Might as well post here (with some expansion from what's in my signature), in order of fluency I speak:

native. I'm from quite a posh part of SE England so speak modern RP (similar to that of e.g. Martin Freeman)

fluentisḣ. ~2010 I'd have been more confident leaving off the "ish", I only formally studied for 5 years at school (up to and including my GCSEs at age ~16) but took to it really well, had some private tutoring and watched lots Spanish films (as well as Spanish dubs of some English TV shows), usually either without subtitles or with Spanish subtitles (particularly if people mumble). Being in the UK I was taught standard Peninsular Spanish rather than any of the American varieties although now I'm using Duolingo to try to keep a bit of edge and am frequently running up against some dialectal variations that frustrate me (usually in the Spanish, but also occasionally in the English).

learning. No formal education, but using Duolingo, the bits of Old English I know and some linguistics I'm doing reasonably well and could probably just about get by as a tourist only speaking German provided everything went pretty smoothly. I've hit the stage where I can just about understand the puns in the non-English-language Rammstein songs now. Frequently mess up declension of articles and genders of nouns.

learning.
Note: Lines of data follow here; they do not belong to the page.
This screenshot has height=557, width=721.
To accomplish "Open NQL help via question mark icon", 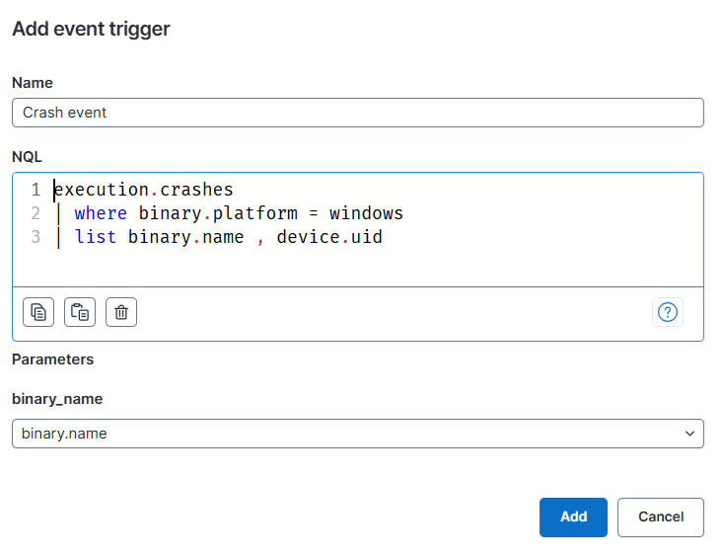I will point(668,312).
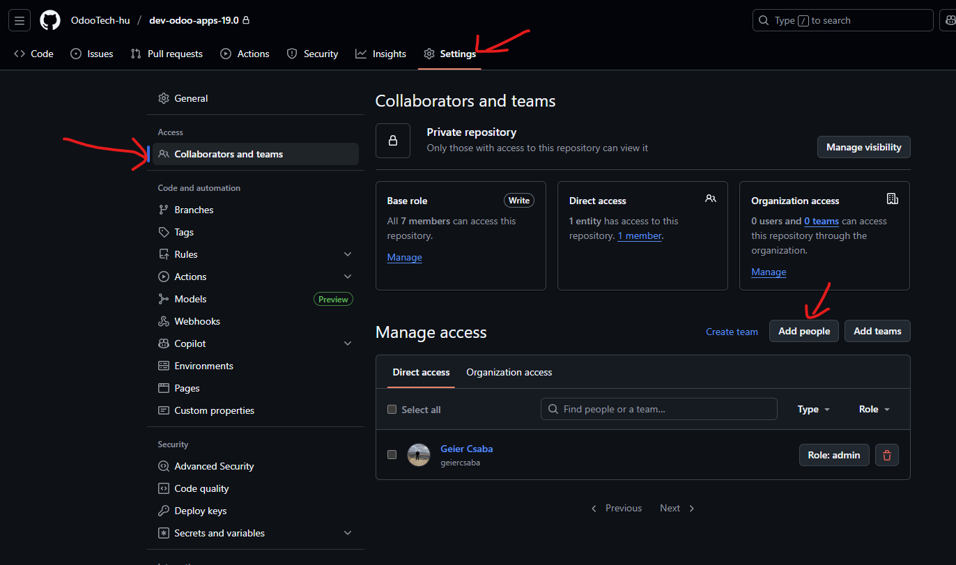Click the Tags icon in the sidebar
This screenshot has height=565, width=956.
164,232
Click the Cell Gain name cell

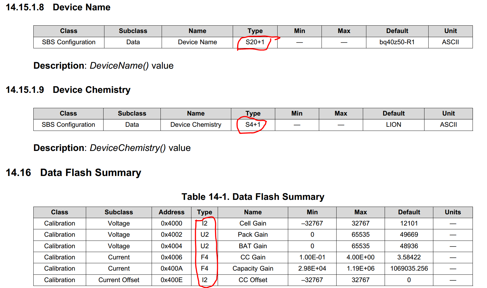point(253,223)

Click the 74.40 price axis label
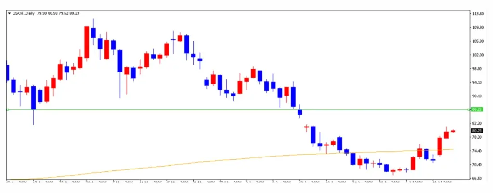coord(478,151)
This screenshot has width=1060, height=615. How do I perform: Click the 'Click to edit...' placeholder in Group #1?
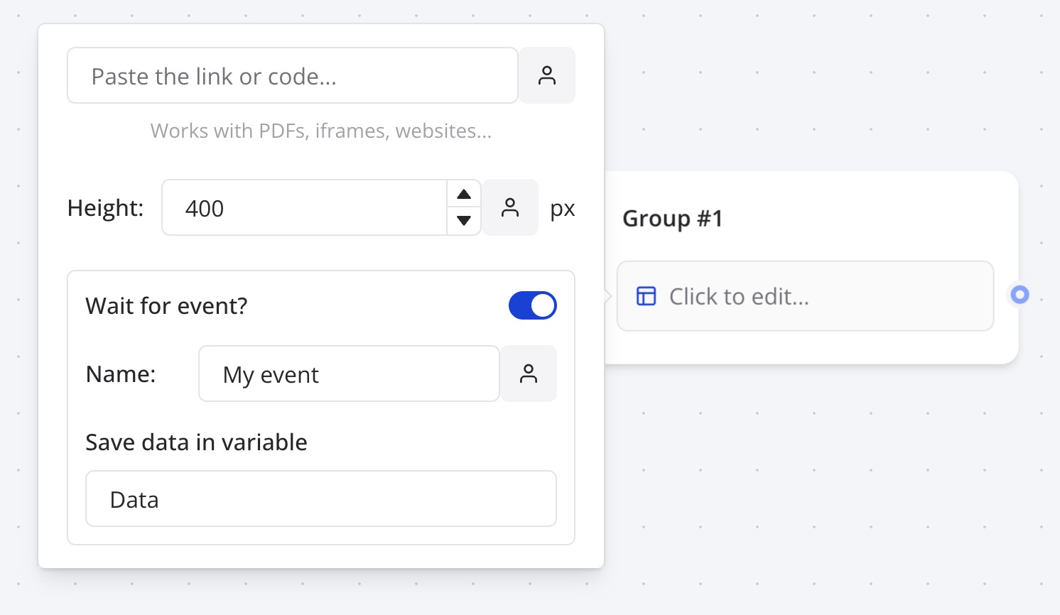pos(739,296)
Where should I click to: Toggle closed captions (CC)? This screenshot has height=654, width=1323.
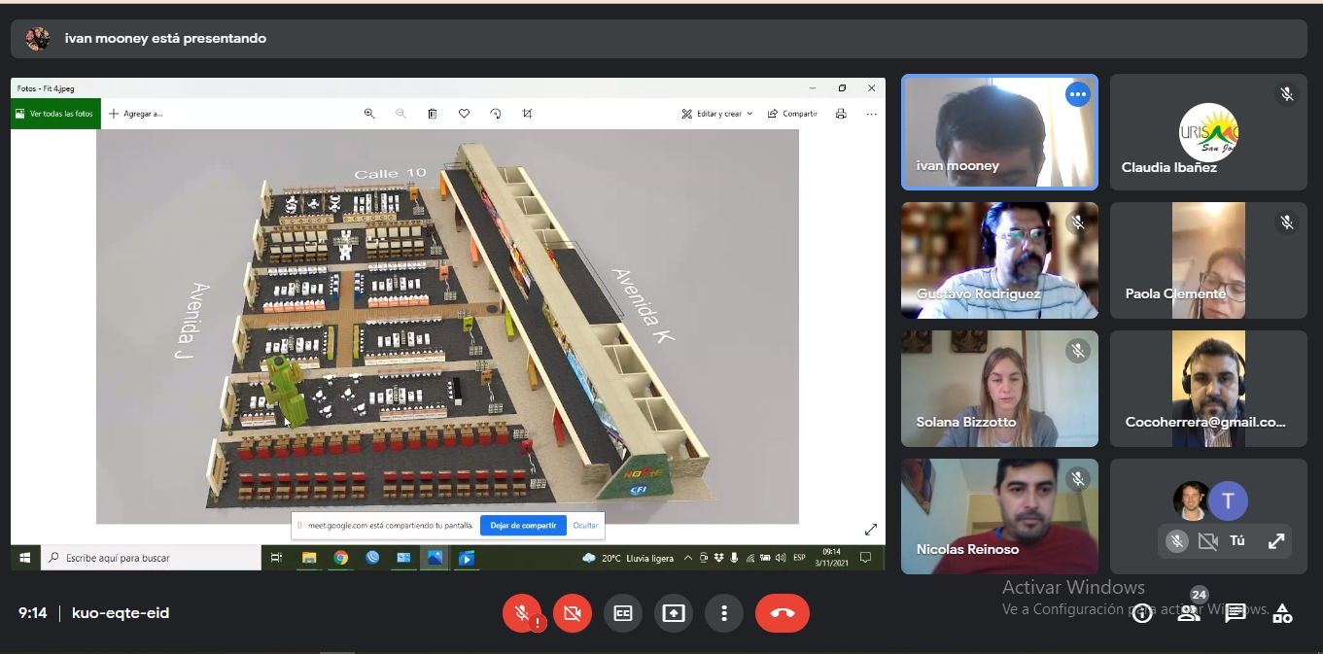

I was taught this for something like 7 years but dropped it before GCSE because the teaching had consistently been bad and I already spoke way better Spanish than French (despite only having had 3 years at that point). Again I'm mostly using Duolingo and am doing pretty well but finding it a lot harder to motivate myself than with German. On a good day, if nothing goes wrong, I might be able to get by as a tourist without struggling for words too much.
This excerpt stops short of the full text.